Look below for the line with "WEBSERVER AIRZONE CLOUD ETHERNET (178, 1556)", then give it again exactly, along with every line that comes after it, the final line included.

Data for processing:

• • • •

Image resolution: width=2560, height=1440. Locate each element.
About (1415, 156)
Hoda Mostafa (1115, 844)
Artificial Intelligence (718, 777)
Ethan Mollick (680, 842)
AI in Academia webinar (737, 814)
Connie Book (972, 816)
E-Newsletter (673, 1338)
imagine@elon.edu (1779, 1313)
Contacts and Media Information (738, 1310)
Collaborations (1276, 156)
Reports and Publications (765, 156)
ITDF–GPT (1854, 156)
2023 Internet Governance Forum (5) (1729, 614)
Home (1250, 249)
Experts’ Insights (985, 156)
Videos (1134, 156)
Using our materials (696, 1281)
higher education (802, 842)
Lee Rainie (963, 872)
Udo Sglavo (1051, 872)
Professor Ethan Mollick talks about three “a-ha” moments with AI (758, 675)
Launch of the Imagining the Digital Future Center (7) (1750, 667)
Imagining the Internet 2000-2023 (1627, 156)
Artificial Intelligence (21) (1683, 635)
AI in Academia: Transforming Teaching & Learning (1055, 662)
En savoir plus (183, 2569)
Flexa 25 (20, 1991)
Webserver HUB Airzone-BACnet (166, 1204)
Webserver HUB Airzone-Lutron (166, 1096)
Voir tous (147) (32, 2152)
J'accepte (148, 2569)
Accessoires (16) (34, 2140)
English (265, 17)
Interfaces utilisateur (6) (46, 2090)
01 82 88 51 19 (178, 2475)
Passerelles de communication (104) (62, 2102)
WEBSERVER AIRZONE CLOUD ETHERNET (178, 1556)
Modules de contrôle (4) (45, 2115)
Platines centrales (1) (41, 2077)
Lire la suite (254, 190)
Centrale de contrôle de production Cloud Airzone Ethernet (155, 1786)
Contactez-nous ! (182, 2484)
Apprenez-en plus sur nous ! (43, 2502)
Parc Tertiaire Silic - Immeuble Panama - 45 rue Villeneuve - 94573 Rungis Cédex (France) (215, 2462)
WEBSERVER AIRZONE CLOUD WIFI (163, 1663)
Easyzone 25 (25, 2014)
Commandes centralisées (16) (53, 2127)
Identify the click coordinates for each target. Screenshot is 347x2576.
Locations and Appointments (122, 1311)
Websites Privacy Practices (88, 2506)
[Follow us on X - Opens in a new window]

• • • •

Exercise solution:
WEBSERVER AIRZONE CLOUD ETHERNET (178, 1556)
Modules de contrôle (4) (45, 2115)
Platines centrales (1) (41, 2077)
Lire la suite (254, 190)
Centrale de contrôle de production Cloud Airzone Ethernet (155, 1786)
Contactez-nous ! (182, 2484)
Apprenez-en plus sur nous ! (43, 2502)
Parc Tertiaire Silic - Immeuble Panama - 45 rue Villeneuve - 94573 Rungis Cédex (France) (215, 2462)
WEBSERVER AIRZONE CLOUD WIFI (163, 1663)
Easyzone 25 (25, 2014)
Commandes centralisées (16) (53, 2127)
Identify the click coordinates for each target. Screenshot is 347x2576.
Locations and Appointments (122, 1311)
Websites Privacy Practices (88, 2506)
[Follow us on X - Opens in a new window]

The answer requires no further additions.